Many Called It Dangerous

“The proposal came to be known as the Runaway Spending Amendment,” noted Robert B. Ward, director of research for the Public Policy Institute of New York State and author of the organization’s October report on Proposal One.

“The amendment would, among other things, have given legislators the power to spend even more taxpayer dollars, and would have sharply curtailed the governor’s right to veto excessive spending,” Ward said. “We’re not the only ones who thought this proposal was dangerous. Both Governor Pataki and Attorney General Eliot Spitzer condemned the amendment. So did most of the state’s editorial pages and fiscal-policy experts.”

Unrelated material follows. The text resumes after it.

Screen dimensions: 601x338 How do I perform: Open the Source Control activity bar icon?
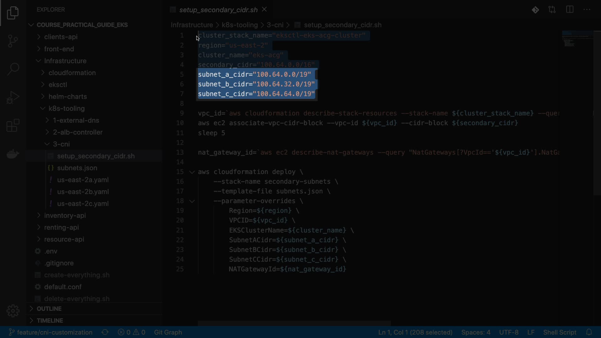[13, 41]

Ward pointed out that New York lawmakers “added $1.3 billion to Governor Pataki’s spending proposal this year [2005] and $1.4 billion the year before. In the past 10 years, the legislature has added a total of more than $12 billion to the governor’s executive budget proposals. In good times and bad, the legislature always wants to spend more. The real budget problem in New York is too much spending.”

Spending Limits Suggested

To address the spending problem, the Public Policy Institute’s report recommends the state enact a constitutional limit on spending and tax increases. In 1990, then-Governor Mario Cuomo and the legislature enacted a spending cap, but they allowed it to expire in 1992. A spending limit linked to population growth and inflation would have allowed Pataki and the legislature to increase spending by roughly $2 billion this year.

“That would provide substantial increases in aid to education, Medicaid, transportation, and other programs,” said Ward. “It would not provide increases as big as Albany’s powerful pro-spending lobbies want–the actual increase was $4.9 billion. But it would make the state budget more responsibly balanced and ease pressure for new taxes.”


John W. Skorburg ([email protected]) is a visiting lecturer in economics at the University of Illinois, Chicago and associate editor of Budget & Tax News.